El Chapo’s son expected to plead guilty to US criminal charges

A scion of one of the world’s most powerful crime families is expected to plead guilty to criminal charges in Chicago on Friday, as Donald Trump’s administration escalates pressure on Mexico over the drugs trade.

Ovidio Guzmán, the son of notorious Sinaloa cartel founder Joaquín “El Chapo” Guzmán, is scheduled to appear in court and has signed a document saying he wishes to plead guilty in a criminal case. The US blames the cartel for producing and trafficking the deadly opioid fentanyl, which kills tens of thousands of Americans a year.

If Guzmán agrees a plea deal with US authorities, such an agreement could hand Washington a trove of new information. High-profile criminals who take plea deals sometimes become co-operating witnesses for the government, providing information or testimony against former associates.

Guzmán is one of four of El Chapo’s sons, known as “Los Chapitos”, who US prosecutors say were controlling figures in the Sinaloa cartel. They oversaw a generational shift in the group towards synthetic opioids, away from plant-based drugs such as cocaine and marijuana.

Chicago prosecutors have charged Guzmán with drugs offences, money laundering and firearms offences. Separately, New York prosecutors have charged Guzmán with six counts, including money laundering, fentanyl offences and machine gun possession.

A public court filing in the New York case says Guzmán wishes to plead guilty to criminal charges and the charges there will be transferred to Chicago for pleading and sentencing. The document does not specify which of the charges he will plead guilty to.

The US district court for the Northern District of Illinois, in Chicago, lists a “change of plea” hearing in his case on Friday. He had previously pleaded not guilty in the Chicago case.
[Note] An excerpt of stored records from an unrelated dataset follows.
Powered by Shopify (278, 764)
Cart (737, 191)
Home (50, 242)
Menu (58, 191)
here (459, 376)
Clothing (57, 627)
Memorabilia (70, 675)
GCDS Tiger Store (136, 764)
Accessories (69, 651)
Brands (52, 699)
Mexican army soldiers drive past a destroyed vehicle on the streets of Jesus Maria, Mexico © Martin Urista/AP

Guzmán’s lawyer, as well as New York and Chicago prosecutors, declined to comment on the case ahead of the hearing. He is being held in custody in the US, according to Chicago prosecutors.

Guzmán, known as “El Ratón” or “The Mouse”, would be one of the most senior members of the Sinaloa Cartel to plead guilty. Mexico extradited him in 2023.

In May, 17 members of Guzmán’s family were escorted across the border in sunglasses carrying large suitcases in what a Mexican official said was “clearly” part of a negotiation with US authorities.

Any co-operation by Guzmán would be an asset to Trump’s administration, which has significantly increased the pressure on Mexico over the violent criminal groups that control trade routes and territory.

Trump declared six groups terrorist organisations and accused the Mexican government of an “intolerable alliance” with them. He has also imposed a 25 per cent tariff on some exports from Mexico, the US’s largest trading partner, over fentanyl and migration, and floated the idea of military intervention.

Mexican media is filled with speculation over whether sitting officials may be under investigation or have already lost their visas. Last week the US Treasury sanctioned three Mexican banks accused of facilitating the fentanyl trade via China, alarming the financial sector.

Any agreement with Guzmán could “open up investigative avenues” for US prosecutors, said Mike Vigil, former chief of international operations for the Drug Enforcement Administration (DEA). That could enable them “to go after politicians, for example, that are protecting the Sinaloa cartel, businesspeople, bankers, what have you, that launder money”, he said.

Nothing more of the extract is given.